== Record excerpts ==
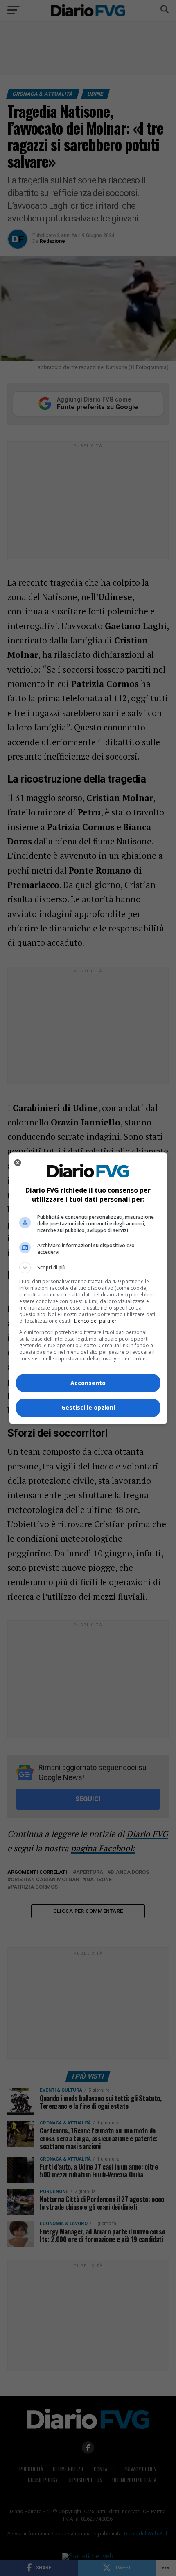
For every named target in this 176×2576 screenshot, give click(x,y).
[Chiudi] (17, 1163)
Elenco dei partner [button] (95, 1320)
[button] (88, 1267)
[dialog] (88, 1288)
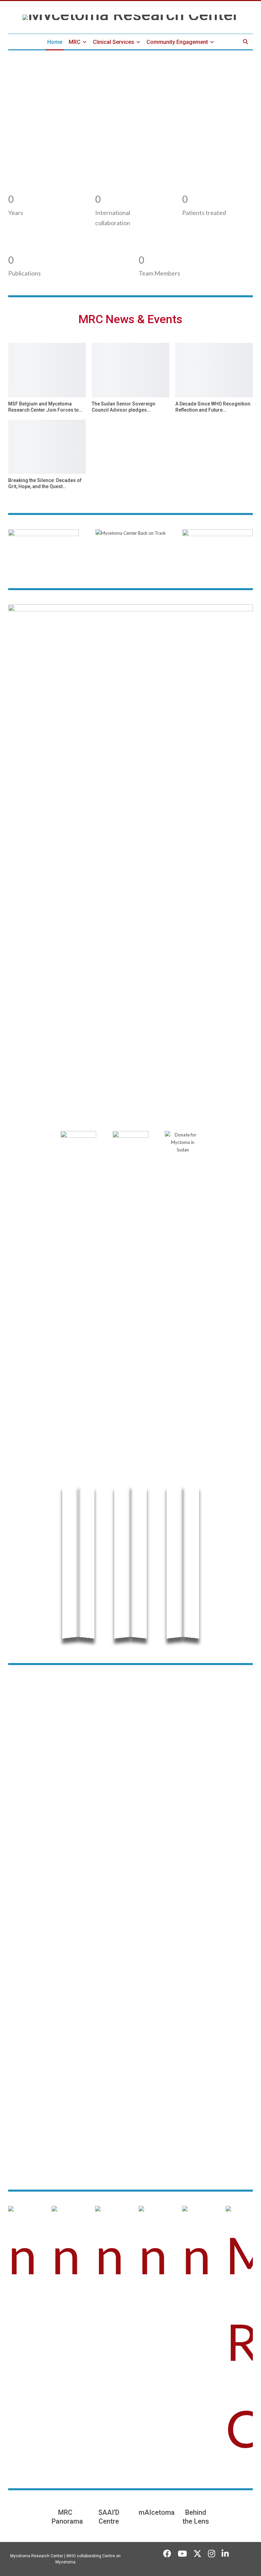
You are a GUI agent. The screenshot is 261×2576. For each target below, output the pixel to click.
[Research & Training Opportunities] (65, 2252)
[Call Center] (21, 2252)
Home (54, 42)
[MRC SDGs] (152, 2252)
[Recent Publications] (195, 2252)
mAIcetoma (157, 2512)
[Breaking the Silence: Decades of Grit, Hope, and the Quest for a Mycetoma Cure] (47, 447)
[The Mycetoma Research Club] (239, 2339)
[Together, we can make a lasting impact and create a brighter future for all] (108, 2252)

== Task statement ==
Give back the whole listing exactly as it stands. No pictures belong in the copy.

== Output for this exercise ==
For every named target in this 176×2576 screenshot, give click(x,y).
[Chiudi] (17, 1163)
Elenco dei partner [button] (95, 1320)
[button] (88, 1267)
[dialog] (88, 1288)
You are a GUI agent. The screenshot is 261×2576. For each target below, output the pixel to click.
[Research & Training Opportunities] (65, 2252)
[Call Center] (21, 2252)
Home (54, 42)
[MRC SDGs] (152, 2252)
[Recent Publications] (195, 2252)
mAIcetoma (157, 2512)
[Breaking the Silence: Decades of Grit, Hope, and the Quest for a Mycetoma Cure] (47, 447)
[The Mycetoma Research Club] (239, 2339)
[Together, we can make a lasting impact and create a brighter future for all] (108, 2252)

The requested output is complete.